Here, there's the weekly market with local, national, and imported produce (along with everything else under the sun sometimes). And there are the indoor markets where every morning except Sundays and Mondays for fish, you can buy fresh food. Almost every town has one, bigger or smaller. But they've run into tough times. There are lots of closed stalls, especially in cities like Santiago. While you can buy generally good food at the market, it can be slightly more expensive than at the supermarket. So, some market associations, such as the one in Santiago have decided to rent or sell some of the stalls to vendors directed more at tourists rather than the locals. Now, you can visit the plaza de abastos of Santiago and see beautifully decorated stalls offering comestible souvenirs, such as locally canned seafood and vegetables, liqueurs and wines, breads and pastries, or even upscale tiny restaurants. Those are cheek and jowl with stalls that have fare people have bought there for the past fifty years or more, such as all kinds of fish and shellfish, fresh off the local boat and from foreign parts. Meats of different cuts and different animals, chicken, veal, beef, pork, lamb, and sometimes turkey and goat. Salted pork for the cocido, eggs from free-range chickens that roam in the owner's yard. All kinds of cold cuts and cured meats, such as chourizos and ham. Fruits and vegetables in season and out. Rounding out with flowers, plants and seeds. Right next to the market there also used to be stores where you could buy almost anything for the kitchen, such as pots and pans, plates, platters, pails, wooden stools, sieves, etc. Those stores, too, have mostly closed. At one storefront, someone opened a gourmet restaurant/bar. Definitely not for the locals. 

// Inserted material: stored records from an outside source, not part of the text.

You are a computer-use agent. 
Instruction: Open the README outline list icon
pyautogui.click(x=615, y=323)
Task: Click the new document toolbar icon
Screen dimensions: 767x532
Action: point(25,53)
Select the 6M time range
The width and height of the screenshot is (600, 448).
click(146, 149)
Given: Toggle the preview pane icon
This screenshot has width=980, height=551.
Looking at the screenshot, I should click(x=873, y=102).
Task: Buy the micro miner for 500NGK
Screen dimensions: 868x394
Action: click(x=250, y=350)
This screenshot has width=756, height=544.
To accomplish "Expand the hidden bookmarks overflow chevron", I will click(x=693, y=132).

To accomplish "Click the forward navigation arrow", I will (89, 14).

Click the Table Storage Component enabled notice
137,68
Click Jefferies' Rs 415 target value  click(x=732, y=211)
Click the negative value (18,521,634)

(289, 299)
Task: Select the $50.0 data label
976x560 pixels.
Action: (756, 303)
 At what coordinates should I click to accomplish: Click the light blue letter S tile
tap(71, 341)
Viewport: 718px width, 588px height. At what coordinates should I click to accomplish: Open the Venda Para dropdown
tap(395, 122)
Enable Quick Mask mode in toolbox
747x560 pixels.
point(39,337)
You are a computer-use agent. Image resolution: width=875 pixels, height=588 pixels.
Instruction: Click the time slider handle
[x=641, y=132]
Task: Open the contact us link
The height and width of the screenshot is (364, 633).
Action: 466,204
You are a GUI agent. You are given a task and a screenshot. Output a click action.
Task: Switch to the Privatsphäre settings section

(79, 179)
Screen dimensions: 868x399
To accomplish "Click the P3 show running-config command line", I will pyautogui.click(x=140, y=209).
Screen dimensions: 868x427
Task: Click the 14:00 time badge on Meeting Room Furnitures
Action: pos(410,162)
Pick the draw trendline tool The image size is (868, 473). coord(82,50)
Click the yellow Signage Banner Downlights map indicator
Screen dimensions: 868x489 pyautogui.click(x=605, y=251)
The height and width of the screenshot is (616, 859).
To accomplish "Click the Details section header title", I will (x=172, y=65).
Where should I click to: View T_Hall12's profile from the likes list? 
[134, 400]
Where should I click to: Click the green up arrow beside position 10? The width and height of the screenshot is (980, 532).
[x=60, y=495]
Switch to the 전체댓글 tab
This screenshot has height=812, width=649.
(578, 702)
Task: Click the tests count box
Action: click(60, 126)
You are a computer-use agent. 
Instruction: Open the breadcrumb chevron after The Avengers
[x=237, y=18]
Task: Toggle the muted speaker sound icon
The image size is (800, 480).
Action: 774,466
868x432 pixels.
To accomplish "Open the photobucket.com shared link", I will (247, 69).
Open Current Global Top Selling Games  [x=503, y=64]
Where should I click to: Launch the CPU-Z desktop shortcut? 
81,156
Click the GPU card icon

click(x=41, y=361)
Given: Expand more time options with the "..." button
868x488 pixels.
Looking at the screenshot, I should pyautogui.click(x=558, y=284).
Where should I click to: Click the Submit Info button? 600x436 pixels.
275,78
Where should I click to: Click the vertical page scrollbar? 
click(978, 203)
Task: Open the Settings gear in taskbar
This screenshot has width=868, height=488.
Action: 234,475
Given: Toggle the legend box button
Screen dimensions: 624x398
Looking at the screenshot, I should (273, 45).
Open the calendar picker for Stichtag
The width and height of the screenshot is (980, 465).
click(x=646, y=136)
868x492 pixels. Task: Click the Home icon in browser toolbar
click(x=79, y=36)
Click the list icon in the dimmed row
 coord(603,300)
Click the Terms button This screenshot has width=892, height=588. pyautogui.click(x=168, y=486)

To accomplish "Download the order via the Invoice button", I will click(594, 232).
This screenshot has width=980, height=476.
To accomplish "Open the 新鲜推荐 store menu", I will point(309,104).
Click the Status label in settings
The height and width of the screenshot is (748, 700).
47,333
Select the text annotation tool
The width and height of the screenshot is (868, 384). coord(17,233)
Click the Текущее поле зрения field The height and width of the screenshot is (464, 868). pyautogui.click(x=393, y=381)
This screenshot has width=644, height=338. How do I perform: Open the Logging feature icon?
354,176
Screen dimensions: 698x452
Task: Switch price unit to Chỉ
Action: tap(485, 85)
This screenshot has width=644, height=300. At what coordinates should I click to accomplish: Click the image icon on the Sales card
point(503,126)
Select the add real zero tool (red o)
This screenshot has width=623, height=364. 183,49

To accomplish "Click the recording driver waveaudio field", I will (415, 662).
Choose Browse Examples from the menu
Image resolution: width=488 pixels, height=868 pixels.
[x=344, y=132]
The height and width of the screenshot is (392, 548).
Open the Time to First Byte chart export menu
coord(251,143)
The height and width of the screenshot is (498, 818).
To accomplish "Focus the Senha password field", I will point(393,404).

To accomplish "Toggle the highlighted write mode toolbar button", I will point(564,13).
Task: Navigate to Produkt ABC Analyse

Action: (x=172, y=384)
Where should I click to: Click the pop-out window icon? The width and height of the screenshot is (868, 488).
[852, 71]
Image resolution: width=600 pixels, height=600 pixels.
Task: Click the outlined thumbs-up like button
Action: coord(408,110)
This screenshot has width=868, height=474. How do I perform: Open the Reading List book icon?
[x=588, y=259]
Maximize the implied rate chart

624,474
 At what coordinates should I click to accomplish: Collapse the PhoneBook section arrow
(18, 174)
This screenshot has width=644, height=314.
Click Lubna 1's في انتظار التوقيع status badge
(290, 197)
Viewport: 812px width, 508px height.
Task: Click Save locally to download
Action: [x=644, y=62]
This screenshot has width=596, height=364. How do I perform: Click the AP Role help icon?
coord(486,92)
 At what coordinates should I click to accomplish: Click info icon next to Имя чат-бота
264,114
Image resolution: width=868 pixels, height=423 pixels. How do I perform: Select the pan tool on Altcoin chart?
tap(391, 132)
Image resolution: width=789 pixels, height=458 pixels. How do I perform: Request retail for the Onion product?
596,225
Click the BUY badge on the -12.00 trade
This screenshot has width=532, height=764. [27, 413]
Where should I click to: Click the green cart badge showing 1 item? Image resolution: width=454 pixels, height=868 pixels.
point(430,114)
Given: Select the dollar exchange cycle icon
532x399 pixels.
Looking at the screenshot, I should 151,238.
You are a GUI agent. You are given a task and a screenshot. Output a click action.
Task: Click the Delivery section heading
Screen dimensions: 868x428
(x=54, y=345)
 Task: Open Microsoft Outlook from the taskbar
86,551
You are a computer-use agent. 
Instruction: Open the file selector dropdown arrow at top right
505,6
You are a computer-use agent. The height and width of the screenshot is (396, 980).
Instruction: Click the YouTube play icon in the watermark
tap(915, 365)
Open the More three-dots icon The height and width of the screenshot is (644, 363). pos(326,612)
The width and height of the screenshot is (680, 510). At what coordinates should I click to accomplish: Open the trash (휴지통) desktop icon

As the neighbors leave the markets and head for the supermarkets, the local growers also become less. And older. There's a section in most markets where, on the day of the open-air market, local women bring their wares. You'll find all sorts of in-season fruits and vegetables these women have been tending to bring to market at their peak. Since the money they make is not enough to support a household, the women who sell their produce are all older. The younger ones are working at jobs outside the house. And, as they grow too old to care for their gardens, their numbers will dwindle. 

I go infrequently enough to the one in Santiago to notice the change to tourist attraction. Stalls where I once found seeds in late winter for kitchen gardens have become tiny restaurants. Others where they used to sell an abundance of fish have closed. Fruit and vegetable stalls now sell "authentic" liqueurs which have been made four hundred kilometers from here. A makeover of one of the areas has a locale that opens in the summer to show tourists Galician cuisine. Still another locale ships whatever a tourist buys. It's not the same as when I arrived over twenty years ago and it was considered normal and necessary to bargain over the price of a kilo of apples. Now the price is fixed and there are less stalls at which to buy essentials. 

As usual, the neighbors are being pushed out in favor of the tourists. While a tourist may spend well, it's a one-time earning and generally seasonal. The markets should try to attract the locals back, because the people who live in an area year-round are faithful customers who know where to buy what they need at a good price and where they are treated well. And they aren't looking to buy a t-shirt that says "With love from Santiago."